In our specialist mathematics degree, computer laboratory sessions with Maple are being used to fundamentally change the way we teach. Visualisation and animation are important issues with some modern applications of software. As an example, we mention Finite Element Method calculations of flow such as plastic filling a mould. Some modern FEM packages include a facility to animate the flow to assist with the visualisation of the flow process. Sophisticated computer algebra systems such as Maple (and Mathematica) have the facility to generate animations and this can be exploited in first year mathematics courses.
Since our students have already done some calculus at high school, we have run, since 1998, a new subject, nonlinear mathematics, that is taken concurrently with a fairly standard type of calculus subject. The nonlinear mathematics subject introduces some modern ideas, namely Phase Plane Methods and Iteration, and the use of Maple is integrated throughout this subject. Animation is introduced in this subject. The animations are mostly of parameterised families of curves and details are reported in "Animations using Maple in First Year" by Blyth (to appear).

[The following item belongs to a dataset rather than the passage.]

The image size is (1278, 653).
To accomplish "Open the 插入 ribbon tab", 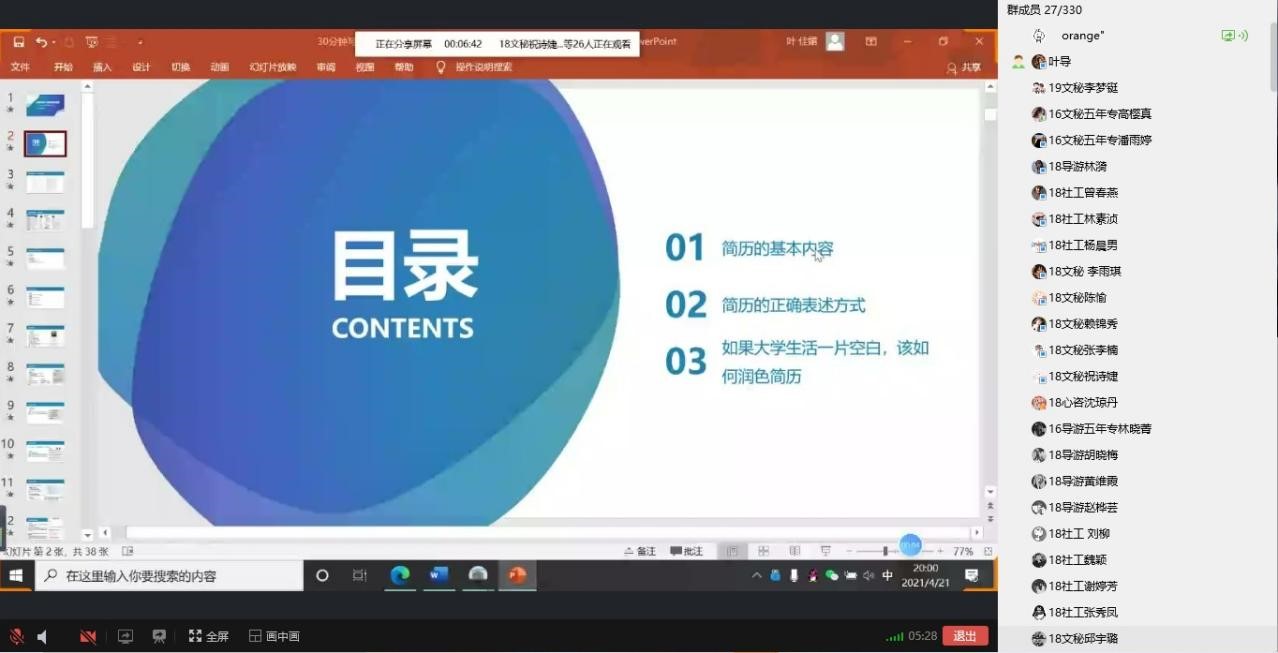I will coord(102,67).
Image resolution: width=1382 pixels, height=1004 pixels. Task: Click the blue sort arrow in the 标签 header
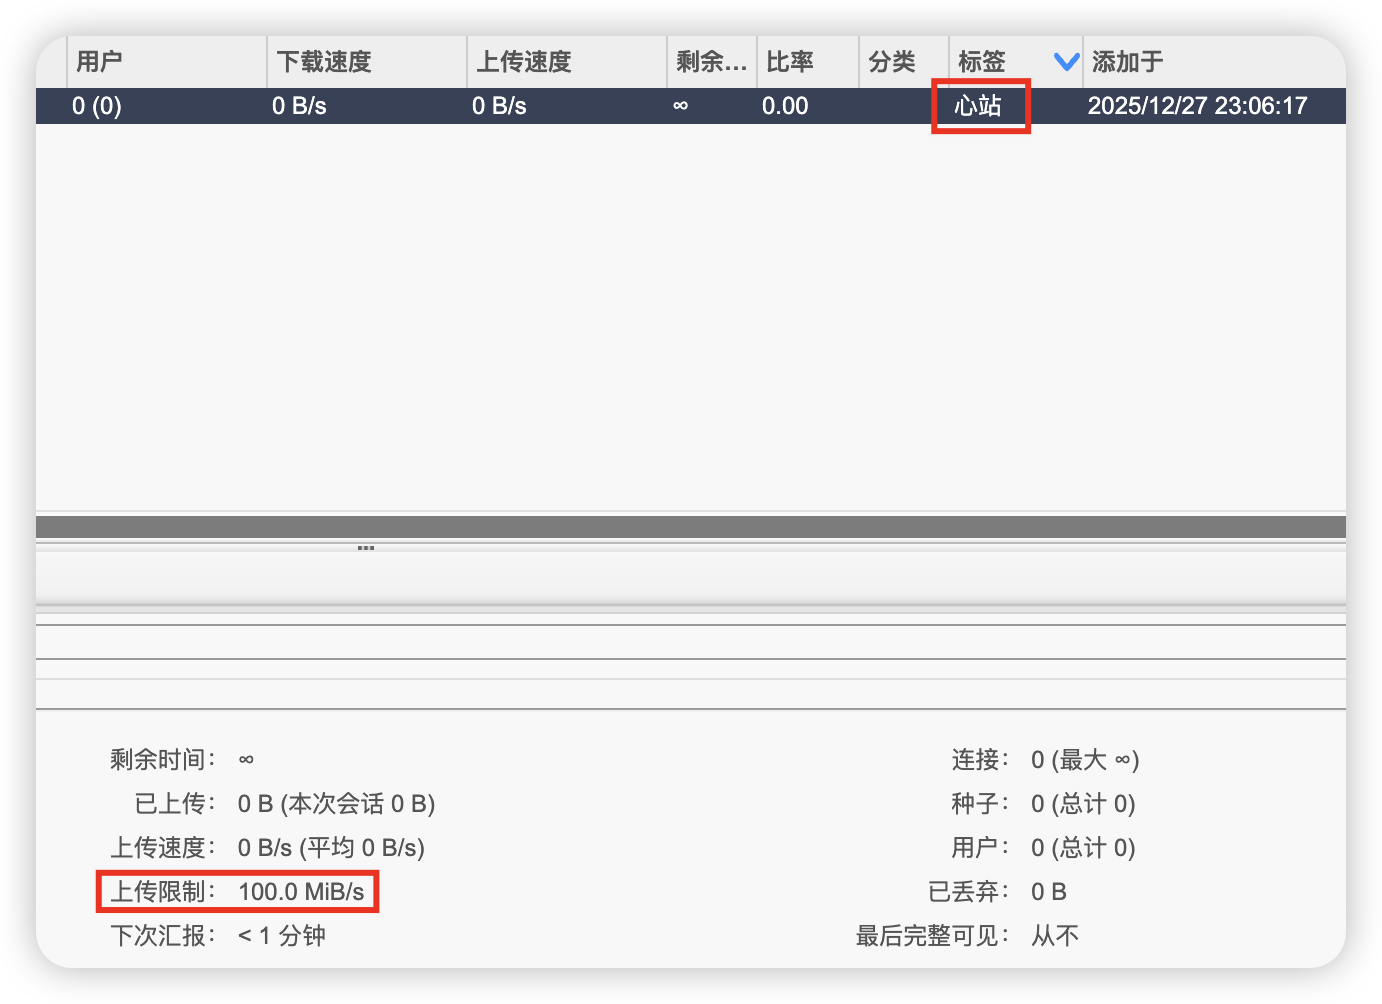tap(1066, 62)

Students enjoy the animation activities and so we have been encouraged to develop some more advanced animation materials which are being incorporated into our first year program. One topic which students have traditionally found difficult is the standard type of minimise or maximise problem of first year calculus course. To address this we have written our version of the Polya type of problem solving approach using Maple on the standard problem of a farmer fencing a plot of land with one boundary being a river. Students are asked (as an assignment) to use this approach to maximise the area in the Norman window problem.

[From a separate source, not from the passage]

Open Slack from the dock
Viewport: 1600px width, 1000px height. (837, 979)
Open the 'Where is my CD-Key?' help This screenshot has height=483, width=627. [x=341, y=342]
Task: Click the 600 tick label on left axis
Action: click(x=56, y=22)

Although not assessed, students were shown how to use animation of geometrical figures (generated with the Maple plottools package). The example used was a rectangle inscribed in a triangle, where animation was used to find the dimensions of the rectangle with the greatest area. To achieve this, a dynamical display of the dimensions and area of the rectangle is required. It is also instructive to superimpose an animated area versus rectangle width plot on the animated diagram. The maximum is very clearly illustrated and found with this approach.
Exercises (not for credit) are provided. These are to maximise the area of a trapezium inscribed in a semi-circle and the Norman window problem. These animations are very striking and are strong visually. However it is a lot easier to just use calculus, but not visually appealing. We demonstrate both and encourage students to do both.